* **O que fazer**:
1. Segundo o trecho sobre violência de gênero, quais países têm mais de 30% de casamentos e uniões infantis precoces e forçados? Cite todos.
2. No trecho sobre violência de gênero, quantas mulheres foram vítimas de feminicídio em 2022?
3. Continue o trecho sobre violência de gênero contra mulheres e meninas a partir da última frase dele.

Güezmes enfatizou o impacto que isso tem na autonomia econômica das mulheres, uma condição necessária para a autonomia física, para uma vida sem violência.

“A violência por motivo de gênero contra mulheres e meninas ocorre de forma sistemática e persistente na região, nos espaços domésticos e públicos”, afirmou.

Ela destacou os casamentos e uniões infantis precoces e forçados que afetam uma em cada cinco meninas. Suriname, Nicarágua, Honduras, Belize, República Dominicana e Guiana lideram com percentuais superiores a 30%. Apenas quatro apresentam percentuais inferiores a 20%: Costa Rica, Argentina, Peru e Jamaica.

Além disso, o estudo da CEPAL revela que na região considerada com maior violência de gênero, cerca de 338 mulheres por mês e 11 por dia são vítimas, em média, de homicídio por motivo de gênero ou feminicídio. Relata-se que em 2022 pelo menos 4.050 mulheres foram vítimas desse crime, das quais 70% estavam em idade reprodutiva entre 15 e 44 anos.

* **Registros de dados**:

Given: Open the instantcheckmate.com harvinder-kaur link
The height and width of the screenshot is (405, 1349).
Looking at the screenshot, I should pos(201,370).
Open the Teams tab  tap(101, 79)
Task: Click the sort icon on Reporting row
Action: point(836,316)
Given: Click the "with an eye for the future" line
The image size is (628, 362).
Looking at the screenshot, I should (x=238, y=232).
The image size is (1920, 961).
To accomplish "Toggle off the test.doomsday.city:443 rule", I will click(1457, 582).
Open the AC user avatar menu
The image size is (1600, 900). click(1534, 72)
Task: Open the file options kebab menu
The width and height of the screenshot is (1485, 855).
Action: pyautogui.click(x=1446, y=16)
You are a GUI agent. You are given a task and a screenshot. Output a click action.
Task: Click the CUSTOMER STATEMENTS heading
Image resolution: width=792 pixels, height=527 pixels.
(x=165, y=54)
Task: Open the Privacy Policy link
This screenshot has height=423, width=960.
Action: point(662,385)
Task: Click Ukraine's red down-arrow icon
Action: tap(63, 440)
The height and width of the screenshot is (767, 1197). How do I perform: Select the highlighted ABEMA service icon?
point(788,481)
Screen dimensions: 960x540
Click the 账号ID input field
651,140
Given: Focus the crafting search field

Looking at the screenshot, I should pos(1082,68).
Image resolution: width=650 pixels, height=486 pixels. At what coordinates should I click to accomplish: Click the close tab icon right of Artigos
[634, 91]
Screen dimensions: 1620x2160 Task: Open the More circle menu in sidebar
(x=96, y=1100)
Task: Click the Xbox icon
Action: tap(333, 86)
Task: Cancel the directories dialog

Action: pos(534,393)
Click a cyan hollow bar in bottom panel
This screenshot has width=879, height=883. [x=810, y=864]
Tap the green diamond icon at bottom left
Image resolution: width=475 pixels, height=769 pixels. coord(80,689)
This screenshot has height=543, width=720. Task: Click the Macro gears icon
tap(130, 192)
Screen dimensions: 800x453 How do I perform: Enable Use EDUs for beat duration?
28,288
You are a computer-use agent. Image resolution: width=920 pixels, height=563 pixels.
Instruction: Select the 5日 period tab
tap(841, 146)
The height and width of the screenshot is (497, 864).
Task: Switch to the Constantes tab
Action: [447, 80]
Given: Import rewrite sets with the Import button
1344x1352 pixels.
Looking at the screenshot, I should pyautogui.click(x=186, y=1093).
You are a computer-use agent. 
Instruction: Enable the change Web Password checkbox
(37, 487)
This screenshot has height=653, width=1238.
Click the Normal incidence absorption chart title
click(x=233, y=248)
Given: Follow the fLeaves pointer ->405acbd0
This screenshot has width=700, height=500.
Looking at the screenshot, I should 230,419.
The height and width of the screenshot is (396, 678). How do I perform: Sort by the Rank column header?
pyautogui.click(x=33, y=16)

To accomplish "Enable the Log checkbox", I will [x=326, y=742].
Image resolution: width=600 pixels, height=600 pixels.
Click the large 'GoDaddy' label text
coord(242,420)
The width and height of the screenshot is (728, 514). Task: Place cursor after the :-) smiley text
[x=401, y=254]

* **Lista de respostas**:
1. Suriname, Nicarágua, Honduras, Belize, República Dominicana e Guiana.

2. Pelo menos 4.050 mulheres.

3.
María Eugenia Sarrias, diretora da organização lésbica feminista, alertou sobre os retrocessos nos direitos das mulheres e diversidades com o governo do presidente ultradireitista Javier Milei. Imagem: Lxs Safinas

Conquistas em risco

O enfraquecimento das democracias na região tem impactado diretamente nos direitos das mulheres. As conquistas alcançadas nas instituições de gênero, por exemplo, na Argentina, estão em acentuado retrocesso, incluindo o direito ao aborto, com o governo do ultradireitista Javier Milei afetando assim o avanço dos ODS.

“Com Milei, as mulheres e as diversidades estamos fortemente hostilizadas. A era dos direitos acabou, a direita chegou para cortar os avanços que tínhamos em direitos sexuais, reprodutivos, igualdade de gênero e direitos LGBTQIA+”, disse à IPS María Eugenia Sarrias, presidente de Lxs Safinas, organização lésbica feminista, com sede na cidade argentina de Rosario. Ela acrescentou que o retrocesso nas políticas sociais esvaziou os refeitórios sociais e as entregas escolares de leite. “Querem que a dívida seja paga com a fome do povo, a liberdade que dizem ser apenas para aqueles que ostentam o poder e têm recursos. Nós, mulheres e diversidades, estamos enfrentando um risco muito grande”, alertou.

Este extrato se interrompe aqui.